In the mid-1970s, with the scars of the Tropical Storm Agnes flooding still fresh on Wyoming Valley’s landscape, Owen Costello and the Wilkes-Barre Recreation Board came up with an idea to pick up the community’s spirits.
“We thought it would be great to do something for the Fourth of July,” Costello said. “We would invite people to come out to the park and enjoy an old-fashioned Fourth, with carnival rides and fireworks and everything.”
So it was that the annual Independence Day extravaganza began. Annually it draws a crowd rivaling that of a major college football game to Kirby Park. Countless thousands sit on the slopes of the levee or down in the park itself on blankets, eating picnic lunches or food from vendors, waving sparklers, taking the kids on carnival rides and enjoying a concert by the Northeastern Philharmonic – topped off, of course, by a thunderous pyrotechnic display.

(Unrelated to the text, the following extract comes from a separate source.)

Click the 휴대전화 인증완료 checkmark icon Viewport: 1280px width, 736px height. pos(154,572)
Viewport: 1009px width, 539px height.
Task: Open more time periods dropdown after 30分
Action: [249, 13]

The festivities are scheduled to open at noon Friday, with the concert at 7 p.m. and the fireworks going off shortly after darkness sets in.
The road to our Kirby Park spectacular, though, was long and full of twists and turns – and an unfortunate amount of human agony.
Wyoming Valley’s earliest Independence Day celebrations were more a communal picnic than colorful explosions followed by choruses of oohs and aaahs.
At an 1811 event organized by young men at Harveys Lake, food was the draw, said the Smith-Harvey history. “A table was spread beneath the branches of the forest, and it was laden with wild game from the surrounding highlands and fish from the clear waters of the lake.”
In 1827 the people of Wilkes-Barre bedecked Public Square with an arbor and liberty pole, reported “The Historical Record.” Prayers were said, the Declaration of Independence was read and tables full of food were “supplied by the patriotic ladies of the neighborhood.”
By the late 1800s, thanks to Americans’ increasing ability to create explosions, things had begun to shift to a louder and more familiar (to us) type of Fourth.
Independence Day of 1898 in Wilkes-Barre saw a “parade in the morning and fine display of fireworks in the evening witnessed by 30,000 people,” reported the “Wilkes-Barre Record” newspaper.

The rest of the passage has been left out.